• Task prompt: Return every line of the data items below unchanged, character for character.

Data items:
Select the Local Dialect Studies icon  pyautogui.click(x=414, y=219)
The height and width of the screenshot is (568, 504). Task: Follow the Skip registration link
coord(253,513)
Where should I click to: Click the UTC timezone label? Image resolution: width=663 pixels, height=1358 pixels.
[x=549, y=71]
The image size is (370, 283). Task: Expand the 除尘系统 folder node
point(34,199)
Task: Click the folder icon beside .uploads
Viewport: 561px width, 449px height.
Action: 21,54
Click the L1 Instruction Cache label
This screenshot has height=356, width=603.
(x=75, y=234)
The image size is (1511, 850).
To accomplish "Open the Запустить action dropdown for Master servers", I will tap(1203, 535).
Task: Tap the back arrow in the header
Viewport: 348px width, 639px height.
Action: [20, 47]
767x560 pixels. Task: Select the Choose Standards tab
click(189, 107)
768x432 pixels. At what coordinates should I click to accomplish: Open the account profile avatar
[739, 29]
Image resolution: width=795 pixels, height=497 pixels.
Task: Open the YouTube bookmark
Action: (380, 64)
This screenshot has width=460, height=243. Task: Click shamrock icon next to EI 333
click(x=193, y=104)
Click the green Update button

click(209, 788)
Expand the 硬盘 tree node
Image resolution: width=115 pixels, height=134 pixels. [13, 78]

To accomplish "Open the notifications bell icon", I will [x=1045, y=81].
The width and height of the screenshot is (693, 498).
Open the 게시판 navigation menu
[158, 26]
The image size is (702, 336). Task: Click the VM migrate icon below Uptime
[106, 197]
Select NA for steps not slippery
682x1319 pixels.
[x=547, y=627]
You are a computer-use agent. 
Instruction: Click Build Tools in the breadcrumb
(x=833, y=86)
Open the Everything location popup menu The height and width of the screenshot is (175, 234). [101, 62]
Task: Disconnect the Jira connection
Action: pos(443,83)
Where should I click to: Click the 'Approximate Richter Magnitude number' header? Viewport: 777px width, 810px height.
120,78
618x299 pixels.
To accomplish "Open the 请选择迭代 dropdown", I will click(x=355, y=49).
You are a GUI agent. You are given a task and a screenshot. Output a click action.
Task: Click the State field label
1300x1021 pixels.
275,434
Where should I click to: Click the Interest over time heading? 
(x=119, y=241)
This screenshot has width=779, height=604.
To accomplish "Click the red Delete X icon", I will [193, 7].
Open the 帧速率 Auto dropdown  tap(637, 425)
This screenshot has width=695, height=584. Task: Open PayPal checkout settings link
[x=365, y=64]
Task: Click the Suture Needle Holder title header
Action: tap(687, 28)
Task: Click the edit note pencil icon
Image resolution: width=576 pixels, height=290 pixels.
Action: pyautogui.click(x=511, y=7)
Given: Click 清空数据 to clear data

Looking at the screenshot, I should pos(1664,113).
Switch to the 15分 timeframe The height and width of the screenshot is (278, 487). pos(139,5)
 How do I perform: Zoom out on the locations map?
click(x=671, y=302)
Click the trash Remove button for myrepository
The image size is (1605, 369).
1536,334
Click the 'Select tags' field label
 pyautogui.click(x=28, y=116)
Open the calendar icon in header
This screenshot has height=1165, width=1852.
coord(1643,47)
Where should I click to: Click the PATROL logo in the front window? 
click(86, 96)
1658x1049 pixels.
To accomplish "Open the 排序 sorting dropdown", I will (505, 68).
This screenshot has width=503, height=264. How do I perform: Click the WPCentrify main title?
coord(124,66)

• Exercise response:
Select the Local Dialect Studies icon  pyautogui.click(x=414, y=219)
The height and width of the screenshot is (568, 504). Task: Follow the Skip registration link
coord(253,513)
Where should I click to: Click the UTC timezone label? Image resolution: width=663 pixels, height=1358 pixels.
[x=549, y=71]
The image size is (370, 283). Task: Expand the 除尘系统 folder node
point(34,199)
Task: Click the folder icon beside .uploads
Viewport: 561px width, 449px height.
Action: 21,54
Click the L1 Instruction Cache label
This screenshot has height=356, width=603.
(x=75, y=234)
The image size is (1511, 850).
To accomplish "Open the Запустить action dropdown for Master servers", I will tap(1203, 535).
Task: Tap the back arrow in the header
Viewport: 348px width, 639px height.
Action: [20, 47]
767x560 pixels. Task: Select the Choose Standards tab
click(189, 107)
768x432 pixels. At what coordinates should I click to accomplish: Open the account profile avatar
[739, 29]
Image resolution: width=795 pixels, height=497 pixels.
Task: Open the YouTube bookmark
Action: (380, 64)
This screenshot has width=460, height=243. Task: Click shamrock icon next to EI 333
click(x=193, y=104)
Click the green Update button

click(209, 788)
Expand the 硬盘 tree node
Image resolution: width=115 pixels, height=134 pixels. [13, 78]

To accomplish "Open the notifications bell icon", I will [x=1045, y=81].
The width and height of the screenshot is (693, 498).
Open the 게시판 navigation menu
[158, 26]
The image size is (702, 336). Task: Click the VM migrate icon below Uptime
[106, 197]
Select NA for steps not slippery
682x1319 pixels.
[x=547, y=627]
You are a computer-use agent. 
Instruction: Click Build Tools in the breadcrumb
(x=833, y=86)
Open the Everything location popup menu The height and width of the screenshot is (175, 234). [101, 62]
Task: Disconnect the Jira connection
Action: pos(443,83)
Where should I click to: Click the 'Approximate Richter Magnitude number' header? Viewport: 777px width, 810px height.
120,78
618x299 pixels.
To accomplish "Open the 请选择迭代 dropdown", I will click(x=355, y=49).
You are a GUI agent. You are given a task and a screenshot. Output a click action.
Task: Click the State field label
1300x1021 pixels.
275,434
Where should I click to: Click the Interest over time heading? 
(x=119, y=241)
This screenshot has width=779, height=604.
To accomplish "Click the red Delete X icon", I will [193, 7].
Open the 帧速率 Auto dropdown  tap(637, 425)
This screenshot has width=695, height=584. Task: Open PayPal checkout settings link
[x=365, y=64]
Task: Click the Suture Needle Holder title header
Action: tap(687, 28)
Task: Click the edit note pencil icon
Image resolution: width=576 pixels, height=290 pixels.
Action: pyautogui.click(x=511, y=7)
Given: Click 清空数据 to clear data

Looking at the screenshot, I should pos(1664,113).
Switch to the 15分 timeframe The height and width of the screenshot is (278, 487). pos(139,5)
 How do I perform: Zoom out on the locations map?
click(x=671, y=302)
Click the trash Remove button for myrepository
The image size is (1605, 369).
1536,334
Click the 'Select tags' field label
 pyautogui.click(x=28, y=116)
Open the calendar icon in header
This screenshot has height=1165, width=1852.
coord(1643,47)
Where should I click to: Click the PATROL logo in the front window? 
click(86, 96)
1658x1049 pixels.
To accomplish "Open the 排序 sorting dropdown", I will (505, 68).
This screenshot has width=503, height=264. How do I perform: Click the WPCentrify main title?
coord(124,66)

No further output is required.